Council newcomers ready to serve, learn
FRONT ROYAL – Town Council’s newest and youngest members John Connolly and Bébhinn Egger might fall into the “millennial” age group. But in interviews this week, they show they don’t necessarily fit the generational stereotype.
Connolly, 29, and Egger, 27, won seats on council in November and are among the youngest elected leaders in the valley.
Age didn’t come up as much of an issue among voters when Egger campaigned, she recalled. She was 26 years old when she began campaigning. Rather, residents she met seemed more interested in the fact that she’s a woman, in a positive way and, as it turned out, one of only a few women ever elected to Town Council.
“Well, I’m really grateful that people put their trust in me ’cause I did feel at first, you know, I thought ‘nobody’s going to vote for me,'” Egger said, citing her age.
Connolly recalled that his age was the No. 1 question asked of him on the campaign trail.

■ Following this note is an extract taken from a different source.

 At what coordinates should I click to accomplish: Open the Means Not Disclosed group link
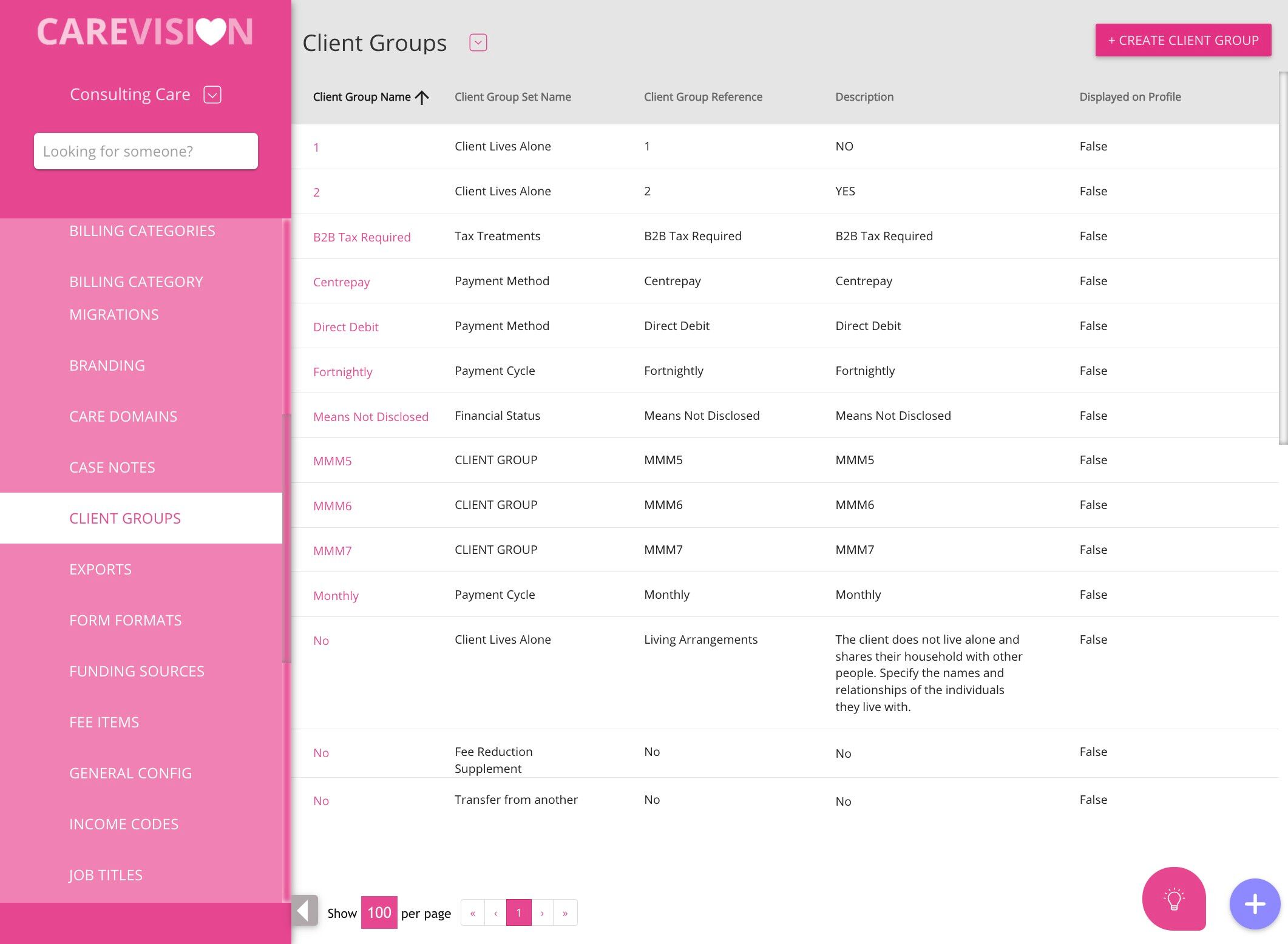coord(370,417)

“When people found out that I’m 29, I have three kids, I own my home, they stopped asking that question, they moved on,” Connolly said.

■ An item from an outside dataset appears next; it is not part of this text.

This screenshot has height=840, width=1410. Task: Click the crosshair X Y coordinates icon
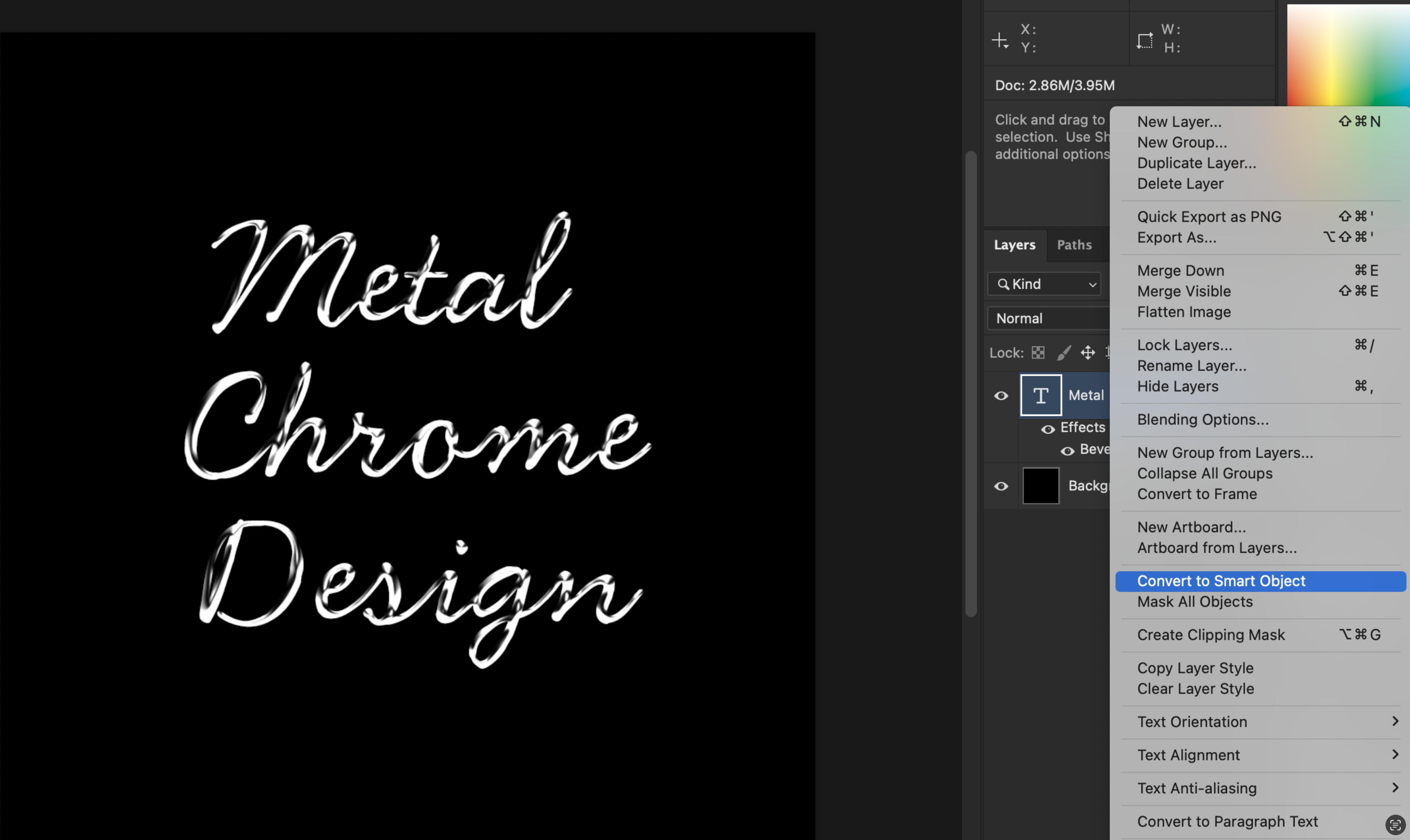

At the polls, one woman told Connolly she would not vote for him because he was “too young,” he recalled. The election results show voters did not see youth as a detriment.
“I think it speaks well of our town that younger people can have a seat at the table,” Connolly said.
The councilman said he hopes to change the sentiment among young people that the town doesn’t offer them any reason to stay.
“I’m not there to provide the youth vote but I do think that, in representing everyone, for me it’s going to be a matter of having [a] little bit [of a] different perspective,” Connolly said. “We need people with experience, but we also need people with that fresh perspective so I think we’ve got a pretty good balance moving forward here.”
Asked about her political stance, Egger said she doesn’t seem to fit into the usual categories but, instead, can identify with conservatives, liberals and, to a limited degree, Libertarians. Egger said many people on the campaign trail asked her if she was a Republican or a Democrat. Egger argues that switching elections from May to November makes the Town Council races more partisan than ever.
Mayor Timothy Darr and other town officials hosted an orientation session for Connolly and Egger last month to help the new council members get acquainted with department heads and operations. Egger and Connolly said they found the session helpful, though both expected they have more to learn.
On one lingering matter facing Front Royal, Egger said she would like to see the town and county reach an agreement on a solution for the issues surrounding the U.S. 340-522 North corridor. Egger said she doesn’t support annexation of the corridor — an idea Connolly had called during his campaign the “nuclear option.”
“I think it’s something that will benefit the town and the county to be able to put that behind us, and I want to see the town benefit as much as possible from this,” Egger said. “I think the town deserves some benefit from the corridor. Legally, I don’t know that we can get it anymore.”
The town should focus some of its attention on improving its streetscapes, Egger said. South Street “is in dire need” of improvements, she said, not just aesthetically but from a safety standpoint.
Egger also spoke about the connection between the town’s economic development and the makeup of its working population. The town needs living wage jobs to keep workers local who then will spend their money in Front Royal, she said.
“It’s not that we don’t have good businesses on Main Street,” Egger said. “The problem is that people don’t have jobs here and so that’s only going to change by attracting companies and by people starting businesses where people can make enough money to live where they work.”
Egger, who plays and teaches violin as a profession, said she feels fortunate to have a job locally because many town residents do not.